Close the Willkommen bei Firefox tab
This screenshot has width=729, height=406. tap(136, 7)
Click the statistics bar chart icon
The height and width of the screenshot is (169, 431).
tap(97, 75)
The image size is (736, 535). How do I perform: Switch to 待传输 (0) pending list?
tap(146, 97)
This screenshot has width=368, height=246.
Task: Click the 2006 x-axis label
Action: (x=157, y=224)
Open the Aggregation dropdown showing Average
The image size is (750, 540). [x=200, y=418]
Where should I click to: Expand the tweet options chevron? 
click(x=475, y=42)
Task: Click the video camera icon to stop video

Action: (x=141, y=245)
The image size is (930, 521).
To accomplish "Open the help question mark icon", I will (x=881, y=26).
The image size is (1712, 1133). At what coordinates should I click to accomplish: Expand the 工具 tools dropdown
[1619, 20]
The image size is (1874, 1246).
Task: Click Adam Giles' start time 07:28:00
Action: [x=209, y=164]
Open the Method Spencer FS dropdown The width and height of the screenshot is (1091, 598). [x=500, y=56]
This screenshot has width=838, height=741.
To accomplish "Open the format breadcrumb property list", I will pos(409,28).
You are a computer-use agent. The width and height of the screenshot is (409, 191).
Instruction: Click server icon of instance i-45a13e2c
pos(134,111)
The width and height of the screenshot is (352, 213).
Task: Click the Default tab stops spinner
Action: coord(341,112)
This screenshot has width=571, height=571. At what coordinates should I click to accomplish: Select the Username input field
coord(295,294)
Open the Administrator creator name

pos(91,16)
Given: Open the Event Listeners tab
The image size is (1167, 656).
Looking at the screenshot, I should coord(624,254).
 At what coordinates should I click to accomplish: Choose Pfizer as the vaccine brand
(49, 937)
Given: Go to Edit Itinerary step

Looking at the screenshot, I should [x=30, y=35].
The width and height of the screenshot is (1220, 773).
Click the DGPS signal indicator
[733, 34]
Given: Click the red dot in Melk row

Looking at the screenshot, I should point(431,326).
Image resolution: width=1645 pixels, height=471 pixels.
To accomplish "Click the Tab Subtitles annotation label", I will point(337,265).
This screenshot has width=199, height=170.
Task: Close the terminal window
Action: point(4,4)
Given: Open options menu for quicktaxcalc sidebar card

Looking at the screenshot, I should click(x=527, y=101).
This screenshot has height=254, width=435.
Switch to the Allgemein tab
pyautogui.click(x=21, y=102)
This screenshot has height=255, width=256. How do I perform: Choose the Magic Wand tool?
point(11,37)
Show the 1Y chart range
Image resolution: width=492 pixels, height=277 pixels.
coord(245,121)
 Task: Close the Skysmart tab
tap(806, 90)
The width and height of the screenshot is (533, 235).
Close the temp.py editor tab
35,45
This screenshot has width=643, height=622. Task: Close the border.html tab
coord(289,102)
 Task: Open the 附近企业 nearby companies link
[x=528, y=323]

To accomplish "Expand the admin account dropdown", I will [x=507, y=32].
########
Print everything from the line containing "The image size is (736, 535)." down to the line containing "pyautogui.click(x=21, y=102)", both ends included, exactly as they appear in the rows.

The image size is (736, 535). How do I perform: Switch to 待传输 (0) pending list?
tap(146, 97)
This screenshot has width=368, height=246.
Task: Click the 2006 x-axis label
Action: (x=157, y=224)
Open the Aggregation dropdown showing Average
The image size is (750, 540). [x=200, y=418]
Where should I click to: Expand the tweet options chevron? 
click(x=475, y=42)
Task: Click the video camera icon to stop video

Action: (x=141, y=245)
The image size is (930, 521).
To accomplish "Open the help question mark icon", I will (x=881, y=26).
The image size is (1712, 1133). At what coordinates should I click to accomplish: Expand the 工具 tools dropdown
[1619, 20]
The image size is (1874, 1246).
Task: Click Adam Giles' start time 07:28:00
Action: [x=209, y=164]
Open the Method Spencer FS dropdown The width and height of the screenshot is (1091, 598). [x=500, y=56]
This screenshot has width=838, height=741.
To accomplish "Open the format breadcrumb property list", I will pos(409,28).
You are a computer-use agent. The width and height of the screenshot is (409, 191).
Instruction: Click server icon of instance i-45a13e2c
pos(134,111)
The width and height of the screenshot is (352, 213).
Task: Click the Default tab stops spinner
Action: coord(341,112)
This screenshot has width=571, height=571. At what coordinates should I click to accomplish: Select the Username input field
coord(295,294)
Open the Administrator creator name

pos(91,16)
Given: Open the Event Listeners tab
The image size is (1167, 656).
Looking at the screenshot, I should coord(624,254).
 At what coordinates should I click to accomplish: Choose Pfizer as the vaccine brand
(49, 937)
Given: Go to Edit Itinerary step

Looking at the screenshot, I should [x=30, y=35].
The width and height of the screenshot is (1220, 773).
Click the DGPS signal indicator
[733, 34]
Given: Click the red dot in Melk row

Looking at the screenshot, I should point(431,326).
Image resolution: width=1645 pixels, height=471 pixels.
To accomplish "Click the Tab Subtitles annotation label", I will point(337,265).
This screenshot has width=199, height=170.
Task: Close the terminal window
Action: point(4,4)
Given: Open options menu for quicktaxcalc sidebar card

Looking at the screenshot, I should click(x=527, y=101).
This screenshot has height=254, width=435.
Switch to the Allgemein tab
pyautogui.click(x=21, y=102)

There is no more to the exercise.